**Trecho selecionado:**
# # # # #
O mito de Adão e Eva é o que infla o pulmão dos ultrarromânticos, grandes responsáveis (embora não únicos) pelo modelo de amor que se dirige à mulher. A constituição do mito permite-nos enxergar por que o mesmo tema, “amor”, muitas vezes através das mesmas narrativas (cânones da literatura, filmes, novelas televisivas) surte sobre a mulher e sobre o homem efeitos diferentes, orientando comportamentos opostos.
# # # # #
**Itens fornecidos:**
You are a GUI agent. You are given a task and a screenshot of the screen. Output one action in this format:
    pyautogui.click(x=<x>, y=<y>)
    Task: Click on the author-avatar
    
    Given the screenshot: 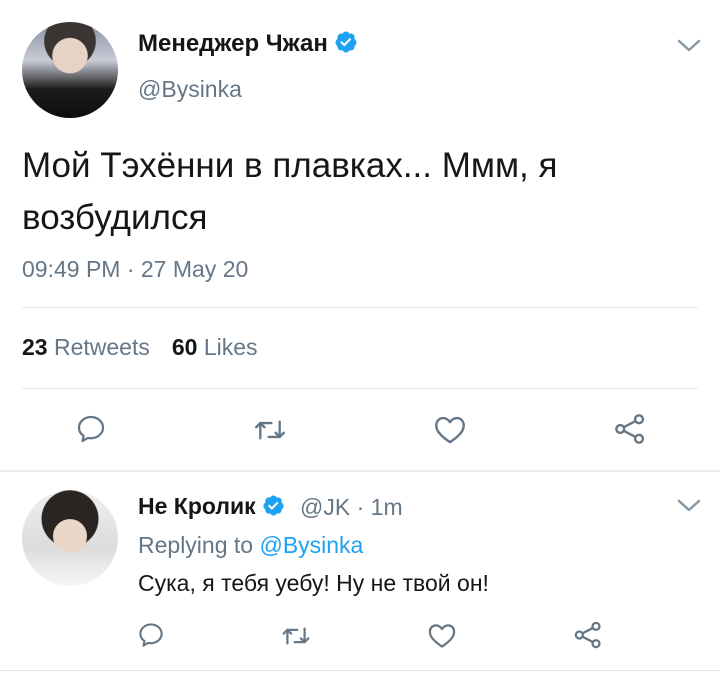 What is the action you would take?
    pyautogui.click(x=70, y=70)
# # # # #
**A tarefa:** Reproduza na íntegra o trecho selecionado sobre o mito de Adão e Eva, sem alterar nenhuma palavra ou sinal de pontuação.

**Solução da tarefa:**
O mito de Adão e Eva é o que infla o pulmão dos ultrarromânticos, grandes responsáveis (embora não únicos) pelo modelo de amor que se dirige à mulher. A constituição do mito permite-nos enxergar por que o mesmo tema, “amor”, muitas vezes através das mesmas narrativas (cânones da literatura, filmes, novelas televisivas) surte sobre a mulher e sobre o homem efeitos diferentes, orientando comportamentos opostos.